— BEGIN Available data —
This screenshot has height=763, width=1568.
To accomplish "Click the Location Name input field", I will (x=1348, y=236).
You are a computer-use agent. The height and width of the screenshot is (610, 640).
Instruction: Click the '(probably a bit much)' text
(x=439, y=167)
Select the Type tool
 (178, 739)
— END Available data —
— BEGIN Available data —
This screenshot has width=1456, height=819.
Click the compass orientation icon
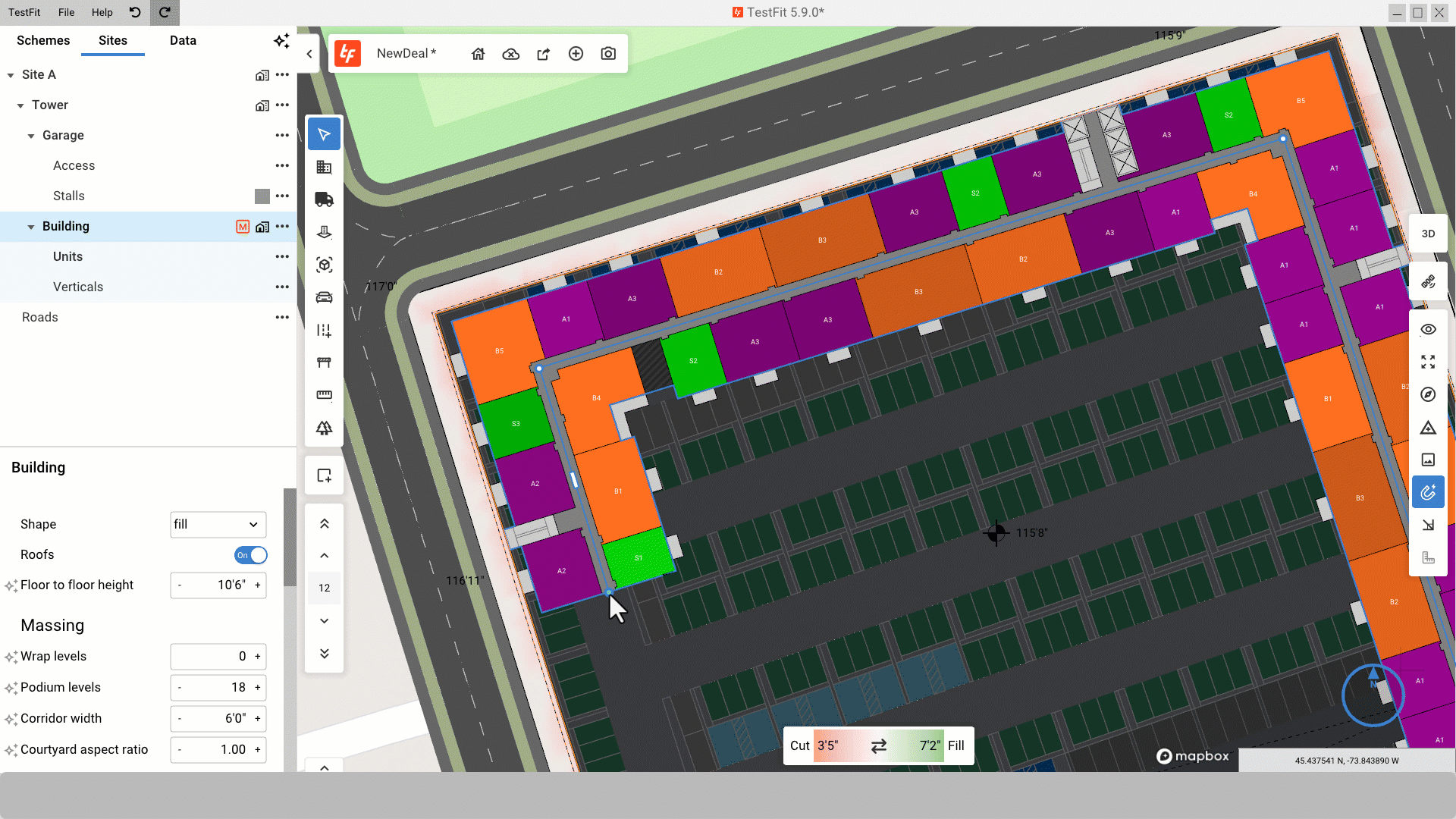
— END Available data —
> **Challenge**: Rewrite the entries as a numbered list with blank lines dropped, starting at the line containing "This screenshot has width=1456, height=819." and ending at the line containing "Click the compass orientation icon".

> **Task response**:
1. This screenshot has width=1456, height=819.
2. Click the compass orientation icon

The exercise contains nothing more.